Salle 385
le 25 novembre 2016 à 11:00
The Stochastic Shortest Path problem (SSP) is a natural extension of the deterministic shortest path problem whereby traversing an `arc' may now lead to several destinations with different probabilities. In this setting, vertices are called states and arcs are called actions. The goal is to decide in each time step and each state which action to take so as to converge to a predefined target with probability one over an infinite time horizon. Taking an action has a cost and we wish to find a policy that minimizes the average cost over all possible realizations. SSP forms an important class of Markov Decision Processes (MDP) and it is extensively used in practice~: it arises naturally in robot motion planning, from maneuvering a vehicle over unfamiliar terrain, steering a flexible needle through human tissue or guiding a swimming micro-robot through turbulent water for instance ; and it has also many applications in operations research, artificial intelligence and economics, from inventory control, reinforcement learning to asset pricing.

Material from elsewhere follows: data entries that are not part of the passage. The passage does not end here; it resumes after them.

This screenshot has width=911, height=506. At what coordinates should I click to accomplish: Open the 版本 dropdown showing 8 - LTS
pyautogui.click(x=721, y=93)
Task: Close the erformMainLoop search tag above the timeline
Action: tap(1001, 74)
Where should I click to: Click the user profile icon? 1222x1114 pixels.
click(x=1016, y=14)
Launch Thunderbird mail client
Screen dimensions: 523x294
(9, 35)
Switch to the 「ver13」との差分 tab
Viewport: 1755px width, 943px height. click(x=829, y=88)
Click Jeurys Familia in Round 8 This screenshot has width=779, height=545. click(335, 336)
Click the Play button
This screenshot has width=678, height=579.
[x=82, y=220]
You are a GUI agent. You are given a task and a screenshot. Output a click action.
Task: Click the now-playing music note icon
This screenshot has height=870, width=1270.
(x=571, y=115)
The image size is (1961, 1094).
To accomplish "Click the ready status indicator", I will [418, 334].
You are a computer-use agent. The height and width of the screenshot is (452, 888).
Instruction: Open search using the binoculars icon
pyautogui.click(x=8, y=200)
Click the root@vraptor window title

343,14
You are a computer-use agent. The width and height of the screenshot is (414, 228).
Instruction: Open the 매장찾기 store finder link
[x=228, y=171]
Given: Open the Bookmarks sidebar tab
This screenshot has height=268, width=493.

The SSP was studied thoroughly by Bertsekas and Tsitsiklis (1991) and later by Bertsekas and Yu (2016) and it is well understood when there is no nonpositive cost `transition cycles'. In particular, it is known that standard methods like Value Iteration and Policy Iteration converge in this case. In this talk we give a fresh look at the problem from a polyhedral combinatorics perspective. We study the natural linear programming relaxation of the problem and we show that actually standard methods also converge when there is no negative cost transition cycles. This closes the gap with the deterministic shortest path problem. Finally we show that we can also extend Dijkstra's algorithm to the stochastic setting.